Posted Aug 18, 2005 9:10 UTC (Thu) by job (guest, #670) [Link]

Depends on where you are and what you mean with 'use'. Not all use requires a license. A text, for example, is something you normally can expect to have the right to read without adhering to any licenses. That, however, is not always true for computer programs. (IANAL, etc)

The Open Software License, Version 3.0

Posted Aug 18, 2005 22:48 UTC (Thu) by giraffedata (guest, #1954) [Link] (2 responses)

That's a good point, which people always miss because of incorrect wording such as "whether a license can be truly binding." In the US, a copyright license is never "binding." Copyright law is binding, and the license unbinds. A license permits, it doesn't restrict. You don't violate the license, you violate the copyright.

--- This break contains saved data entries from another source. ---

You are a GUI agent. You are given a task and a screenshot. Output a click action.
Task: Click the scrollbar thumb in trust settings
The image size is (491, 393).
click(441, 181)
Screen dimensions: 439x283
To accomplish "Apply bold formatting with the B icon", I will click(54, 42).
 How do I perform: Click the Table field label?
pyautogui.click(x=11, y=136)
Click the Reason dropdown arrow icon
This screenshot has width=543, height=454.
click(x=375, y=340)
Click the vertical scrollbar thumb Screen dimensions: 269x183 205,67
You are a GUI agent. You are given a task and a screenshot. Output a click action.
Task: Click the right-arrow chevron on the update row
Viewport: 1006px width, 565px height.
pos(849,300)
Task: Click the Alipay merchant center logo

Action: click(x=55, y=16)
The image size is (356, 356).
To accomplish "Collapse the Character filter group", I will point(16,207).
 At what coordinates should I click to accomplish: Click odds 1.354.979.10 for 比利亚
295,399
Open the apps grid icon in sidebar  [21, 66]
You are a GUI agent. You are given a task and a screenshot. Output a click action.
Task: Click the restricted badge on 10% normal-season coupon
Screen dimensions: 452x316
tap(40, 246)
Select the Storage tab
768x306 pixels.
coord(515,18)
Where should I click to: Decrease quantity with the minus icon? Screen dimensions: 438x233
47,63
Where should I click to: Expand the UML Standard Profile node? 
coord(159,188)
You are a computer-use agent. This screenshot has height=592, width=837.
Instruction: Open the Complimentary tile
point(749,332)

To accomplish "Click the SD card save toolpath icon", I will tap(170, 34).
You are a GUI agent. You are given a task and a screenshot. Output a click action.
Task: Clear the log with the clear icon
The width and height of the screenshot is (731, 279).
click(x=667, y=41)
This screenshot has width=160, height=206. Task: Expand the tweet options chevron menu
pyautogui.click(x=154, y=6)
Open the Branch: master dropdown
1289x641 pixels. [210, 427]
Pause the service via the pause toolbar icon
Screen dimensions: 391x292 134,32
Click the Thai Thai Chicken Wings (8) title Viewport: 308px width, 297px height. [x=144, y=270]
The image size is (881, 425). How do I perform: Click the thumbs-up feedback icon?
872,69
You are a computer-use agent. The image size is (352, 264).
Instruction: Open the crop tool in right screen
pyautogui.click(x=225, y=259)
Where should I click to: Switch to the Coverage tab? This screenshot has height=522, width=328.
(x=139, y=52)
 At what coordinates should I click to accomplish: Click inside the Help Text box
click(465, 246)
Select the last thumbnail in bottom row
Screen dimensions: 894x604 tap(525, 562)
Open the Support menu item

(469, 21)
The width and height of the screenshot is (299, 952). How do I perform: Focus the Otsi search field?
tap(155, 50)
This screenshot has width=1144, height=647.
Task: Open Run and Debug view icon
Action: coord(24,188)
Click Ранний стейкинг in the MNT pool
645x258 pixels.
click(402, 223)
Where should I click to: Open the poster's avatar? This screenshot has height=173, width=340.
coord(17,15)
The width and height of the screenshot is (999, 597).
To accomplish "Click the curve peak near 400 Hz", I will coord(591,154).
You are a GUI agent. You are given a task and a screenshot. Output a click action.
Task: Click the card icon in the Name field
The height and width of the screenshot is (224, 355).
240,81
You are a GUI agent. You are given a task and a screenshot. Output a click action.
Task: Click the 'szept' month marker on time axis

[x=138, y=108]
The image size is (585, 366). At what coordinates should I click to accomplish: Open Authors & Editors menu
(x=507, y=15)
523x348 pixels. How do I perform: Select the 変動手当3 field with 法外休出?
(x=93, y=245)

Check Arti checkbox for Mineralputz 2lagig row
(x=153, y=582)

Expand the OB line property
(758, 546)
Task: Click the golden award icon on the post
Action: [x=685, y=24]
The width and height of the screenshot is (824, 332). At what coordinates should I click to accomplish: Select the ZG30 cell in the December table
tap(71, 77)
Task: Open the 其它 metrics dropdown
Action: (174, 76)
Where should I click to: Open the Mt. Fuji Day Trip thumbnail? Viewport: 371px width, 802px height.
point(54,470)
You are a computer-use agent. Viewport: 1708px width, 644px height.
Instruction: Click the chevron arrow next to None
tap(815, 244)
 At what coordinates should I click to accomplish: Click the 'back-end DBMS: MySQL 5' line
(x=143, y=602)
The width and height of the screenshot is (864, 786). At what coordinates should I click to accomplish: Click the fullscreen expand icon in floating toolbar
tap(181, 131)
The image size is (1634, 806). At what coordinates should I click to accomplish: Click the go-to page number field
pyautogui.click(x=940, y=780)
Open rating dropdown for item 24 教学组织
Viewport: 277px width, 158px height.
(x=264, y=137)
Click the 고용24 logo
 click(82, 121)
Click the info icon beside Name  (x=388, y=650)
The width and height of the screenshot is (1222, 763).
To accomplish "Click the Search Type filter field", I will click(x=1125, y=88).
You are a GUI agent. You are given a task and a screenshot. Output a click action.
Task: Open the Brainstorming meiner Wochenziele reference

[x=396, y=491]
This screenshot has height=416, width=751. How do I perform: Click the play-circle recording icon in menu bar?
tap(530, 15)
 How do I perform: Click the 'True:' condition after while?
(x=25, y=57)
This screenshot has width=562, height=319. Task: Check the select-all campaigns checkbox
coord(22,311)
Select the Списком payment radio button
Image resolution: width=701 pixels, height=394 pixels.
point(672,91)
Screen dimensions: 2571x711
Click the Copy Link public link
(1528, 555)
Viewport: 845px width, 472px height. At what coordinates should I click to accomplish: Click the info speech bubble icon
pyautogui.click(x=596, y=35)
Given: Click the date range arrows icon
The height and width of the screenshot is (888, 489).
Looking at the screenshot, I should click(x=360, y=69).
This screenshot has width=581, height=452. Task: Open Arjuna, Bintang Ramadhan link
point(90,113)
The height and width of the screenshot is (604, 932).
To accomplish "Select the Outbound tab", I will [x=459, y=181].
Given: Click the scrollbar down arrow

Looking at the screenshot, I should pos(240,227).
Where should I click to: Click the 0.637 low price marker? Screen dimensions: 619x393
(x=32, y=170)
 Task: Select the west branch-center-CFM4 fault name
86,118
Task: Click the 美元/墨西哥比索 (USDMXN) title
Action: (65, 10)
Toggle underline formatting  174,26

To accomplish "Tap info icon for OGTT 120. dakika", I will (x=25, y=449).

I'm just guessing, but I'll bet the difference is that in Europe a copyright license is more of a contract: In exchange for the right to distribute my code, you promise to license your own code that you add to it to the public in certain ways. The damage you do by breaking your promise can be more than the damage you do simply by distributing my code without my permission. But if you didn't accept the "license" terms, there is no contract, and all you owe me is the damage you caused by the copyright violation.

The Open Software License, Version 3.0

Posted Aug 25, 2005 11:35 UTC (Thu) by forthy (guest, #1525) [Link] (1 responses)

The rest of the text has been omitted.